Мама была весьма увлечена факйо, пока Джиджи не приступил к практическому показу. В одной набедренной повязке, весь перемазанный золой, он часами предавался на веранде медитации или же бродил по дому, изображая транс и оставляя на полу россыпи золы. Четыре дня он выдерживал строжайший пост и на пятый день насмерть перепугал маму, упав без сознания с лестницы.
- Право же, Джиджи, - сердито сказала мама, - это дело надо прекратить. От вас и так ничего не осталось.
Уложив факира в постель, мама принялась стряпать огромные порции укрепляющего тушеного мяса, однако Джиджи пожаловался на отсутствие "бомбейской утки"- сушеной рыбы, придающей соусам столь резкий и заманчивый запах.

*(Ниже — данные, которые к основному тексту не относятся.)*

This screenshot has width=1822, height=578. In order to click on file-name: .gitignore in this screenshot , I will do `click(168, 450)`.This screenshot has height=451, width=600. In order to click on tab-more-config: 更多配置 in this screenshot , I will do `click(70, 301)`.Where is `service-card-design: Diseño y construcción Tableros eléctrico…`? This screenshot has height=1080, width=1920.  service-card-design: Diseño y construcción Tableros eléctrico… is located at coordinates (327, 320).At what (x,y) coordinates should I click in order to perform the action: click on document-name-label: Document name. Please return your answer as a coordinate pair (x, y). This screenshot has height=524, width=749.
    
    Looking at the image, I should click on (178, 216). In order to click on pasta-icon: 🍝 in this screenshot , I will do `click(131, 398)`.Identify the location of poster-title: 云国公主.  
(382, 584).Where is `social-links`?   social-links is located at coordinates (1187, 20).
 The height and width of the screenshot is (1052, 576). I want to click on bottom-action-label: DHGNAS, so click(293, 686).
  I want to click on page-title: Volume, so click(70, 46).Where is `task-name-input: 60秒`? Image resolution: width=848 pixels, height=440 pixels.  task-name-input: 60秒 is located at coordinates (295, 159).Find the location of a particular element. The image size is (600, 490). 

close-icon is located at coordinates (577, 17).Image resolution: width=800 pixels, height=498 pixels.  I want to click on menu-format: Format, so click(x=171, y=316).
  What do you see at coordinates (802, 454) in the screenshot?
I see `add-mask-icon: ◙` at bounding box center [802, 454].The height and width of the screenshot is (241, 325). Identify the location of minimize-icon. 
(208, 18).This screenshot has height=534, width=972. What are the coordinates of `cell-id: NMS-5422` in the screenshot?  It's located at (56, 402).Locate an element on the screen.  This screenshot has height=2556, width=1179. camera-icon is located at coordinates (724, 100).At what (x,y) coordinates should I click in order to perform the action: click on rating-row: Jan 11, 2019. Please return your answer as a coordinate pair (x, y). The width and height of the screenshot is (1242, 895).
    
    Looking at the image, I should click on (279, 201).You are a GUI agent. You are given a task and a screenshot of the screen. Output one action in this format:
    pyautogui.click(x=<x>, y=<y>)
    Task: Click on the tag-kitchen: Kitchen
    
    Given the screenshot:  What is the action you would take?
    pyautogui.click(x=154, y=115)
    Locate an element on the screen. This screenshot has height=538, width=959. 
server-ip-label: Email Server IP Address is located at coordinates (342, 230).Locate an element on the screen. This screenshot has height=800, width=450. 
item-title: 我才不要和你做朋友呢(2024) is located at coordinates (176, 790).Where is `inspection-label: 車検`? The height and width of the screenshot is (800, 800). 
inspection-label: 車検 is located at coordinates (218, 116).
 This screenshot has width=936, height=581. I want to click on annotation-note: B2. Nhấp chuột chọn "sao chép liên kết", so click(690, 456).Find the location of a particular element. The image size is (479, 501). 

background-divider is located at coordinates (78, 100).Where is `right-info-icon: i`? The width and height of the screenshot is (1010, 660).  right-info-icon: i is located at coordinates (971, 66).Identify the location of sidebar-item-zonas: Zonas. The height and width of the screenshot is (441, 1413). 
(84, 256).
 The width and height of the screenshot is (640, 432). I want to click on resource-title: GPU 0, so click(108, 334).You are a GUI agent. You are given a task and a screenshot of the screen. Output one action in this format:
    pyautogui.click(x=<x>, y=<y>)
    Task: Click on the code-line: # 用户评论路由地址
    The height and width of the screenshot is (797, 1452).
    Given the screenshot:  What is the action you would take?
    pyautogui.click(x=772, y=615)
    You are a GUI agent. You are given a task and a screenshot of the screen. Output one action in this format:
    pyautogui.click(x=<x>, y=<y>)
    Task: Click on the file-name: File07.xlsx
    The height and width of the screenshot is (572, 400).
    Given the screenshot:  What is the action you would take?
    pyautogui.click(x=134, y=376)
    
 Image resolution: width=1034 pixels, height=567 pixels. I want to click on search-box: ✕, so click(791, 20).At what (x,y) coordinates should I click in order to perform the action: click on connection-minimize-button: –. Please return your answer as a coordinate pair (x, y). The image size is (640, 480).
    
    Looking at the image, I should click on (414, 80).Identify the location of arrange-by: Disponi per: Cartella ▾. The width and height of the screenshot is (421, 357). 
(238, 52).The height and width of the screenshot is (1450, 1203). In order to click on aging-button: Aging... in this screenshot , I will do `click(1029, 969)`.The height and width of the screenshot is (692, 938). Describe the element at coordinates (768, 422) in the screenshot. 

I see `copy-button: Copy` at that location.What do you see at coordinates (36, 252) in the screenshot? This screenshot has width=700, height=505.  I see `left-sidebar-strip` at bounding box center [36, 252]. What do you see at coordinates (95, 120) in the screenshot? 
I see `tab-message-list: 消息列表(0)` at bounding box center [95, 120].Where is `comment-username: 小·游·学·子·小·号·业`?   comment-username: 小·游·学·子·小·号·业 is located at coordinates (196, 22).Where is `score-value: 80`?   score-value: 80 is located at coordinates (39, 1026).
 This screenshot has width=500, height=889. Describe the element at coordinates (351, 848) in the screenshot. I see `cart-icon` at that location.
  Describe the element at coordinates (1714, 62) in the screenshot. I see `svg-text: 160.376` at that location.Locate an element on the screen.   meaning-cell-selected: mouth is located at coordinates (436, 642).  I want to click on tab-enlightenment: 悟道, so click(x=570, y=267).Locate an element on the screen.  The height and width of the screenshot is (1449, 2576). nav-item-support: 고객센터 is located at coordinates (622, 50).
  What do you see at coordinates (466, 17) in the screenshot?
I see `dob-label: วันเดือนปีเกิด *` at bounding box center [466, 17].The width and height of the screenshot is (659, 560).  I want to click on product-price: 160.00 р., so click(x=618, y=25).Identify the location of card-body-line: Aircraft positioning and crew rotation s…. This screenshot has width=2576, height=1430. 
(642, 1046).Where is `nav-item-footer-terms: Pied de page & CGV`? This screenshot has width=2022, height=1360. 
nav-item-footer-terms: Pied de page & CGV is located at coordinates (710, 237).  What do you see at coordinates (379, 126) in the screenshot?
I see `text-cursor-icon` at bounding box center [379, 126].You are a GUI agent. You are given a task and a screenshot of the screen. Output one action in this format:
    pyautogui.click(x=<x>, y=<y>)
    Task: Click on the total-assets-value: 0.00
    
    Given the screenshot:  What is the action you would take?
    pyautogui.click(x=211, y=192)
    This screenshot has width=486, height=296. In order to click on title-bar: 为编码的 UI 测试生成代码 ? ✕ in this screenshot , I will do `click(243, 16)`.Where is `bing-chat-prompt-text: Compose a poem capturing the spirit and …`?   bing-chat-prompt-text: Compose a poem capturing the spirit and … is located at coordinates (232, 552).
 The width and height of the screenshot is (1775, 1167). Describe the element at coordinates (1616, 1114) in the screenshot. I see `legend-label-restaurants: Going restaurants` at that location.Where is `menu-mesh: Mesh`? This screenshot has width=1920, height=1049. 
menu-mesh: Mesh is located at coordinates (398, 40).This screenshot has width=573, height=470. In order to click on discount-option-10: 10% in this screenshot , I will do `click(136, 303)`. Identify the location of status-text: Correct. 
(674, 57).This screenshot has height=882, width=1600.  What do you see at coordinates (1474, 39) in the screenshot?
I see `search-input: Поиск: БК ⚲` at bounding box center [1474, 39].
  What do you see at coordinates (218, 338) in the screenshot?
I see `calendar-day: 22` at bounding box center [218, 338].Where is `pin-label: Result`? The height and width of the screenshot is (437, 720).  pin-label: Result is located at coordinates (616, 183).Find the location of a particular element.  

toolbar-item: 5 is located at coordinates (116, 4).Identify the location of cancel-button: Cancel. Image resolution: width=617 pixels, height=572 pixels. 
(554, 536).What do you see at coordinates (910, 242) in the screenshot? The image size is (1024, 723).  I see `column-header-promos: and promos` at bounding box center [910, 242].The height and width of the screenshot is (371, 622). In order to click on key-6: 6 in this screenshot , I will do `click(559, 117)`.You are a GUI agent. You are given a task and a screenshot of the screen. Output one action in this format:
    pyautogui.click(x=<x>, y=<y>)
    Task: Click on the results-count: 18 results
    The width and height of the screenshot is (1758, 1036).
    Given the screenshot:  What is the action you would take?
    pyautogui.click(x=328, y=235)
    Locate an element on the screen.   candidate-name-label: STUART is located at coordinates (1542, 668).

- Но ведь здесь на острове ее нет, - возразила мама. - Я спрашивала.
Джиджи повел руками - словно бледно-бронзовые мотыльки вспорхнули над белой простыней.
- Факйо учит нас, что в жизни на все есть заменители, - твердо произнес он.
Оправившись в достаточной мере, он посетил рыбный рынок в городе и приобрел огромное количество свежих сардин. И когда мы возвратились с приятной утренней вылазки в город, посвященной различным закупкам, оказалось, что к кухне и ее окрестностям невозможно подступиться. Размахивая ножом, которым он потрошил рыбу перед тем, как разложить ее для сушки на солнце перед задней дверью, Джиджи отчаянно сражался с полчищами мух и ос, явно слетевшихся к нам со всех Ионических островов. Его уже раз пять ужалили осы, и один глаз совершенно заплыл. Воздух был насыщен запахом быстро гниющих сардин, а кухонный стол и полы покрывали сугробы серебристой чешуи и клочья внутренностей. Лишь после того, как мама, полистав "Британскую энциклопедию", показала Джиджи статью о бомбиле (в сушеном виде известной на западном побережье Индии под названием "бомбейской утки"), Джиджи нехотя оставил идею заменить эту рыбу сардинами. Два дня мама изгоняла из кухни зловоние с применением горячей воды и дезинфицирующих средств, но и то через окна время от времени залетали оптимистически настроенные осы.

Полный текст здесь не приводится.